All of these ingredients, while commonly eaten, did not add up to any known Moche stew recipe. Because the stew pot was buried underneath a house, purposefully marked by a stone, Duke surmises that “the vessel and its contents were a dedicatory offering of some sort.” He explains that “this deposit, in this location, was purposeful, intentional, and laden with meaning. Each element of it was chosen from an array of materials available, some from the local fields and seas, some from much further afield, though not necessarily any less familiar. The materials assembled in this dedicatory deposit neatly bundle together the various geographic and environmental regions accessed by the Moche.”
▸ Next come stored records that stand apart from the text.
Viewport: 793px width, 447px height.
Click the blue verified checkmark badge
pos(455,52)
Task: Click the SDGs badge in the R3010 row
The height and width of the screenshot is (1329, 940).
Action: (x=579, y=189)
Zooarchaeologist Tanya Peres of Florida State University is impressed by Duke’s work, telling me that his research “is critical in teaching us about the nuanced ways in which food items, cookware, and culinary tools, when analyzed contextually, lend us information about foodways, social and ceremonial meanings.” Peres is particularly intrigued by what the pot may have meant to the person or people who put it there. “Were the animal and plant remains placed in the vessel at different points in the Moche calendars? Might this be evidence of an older generation maintaining the old customs? Or a younger generation adopting new ways of practicing Moche culture?”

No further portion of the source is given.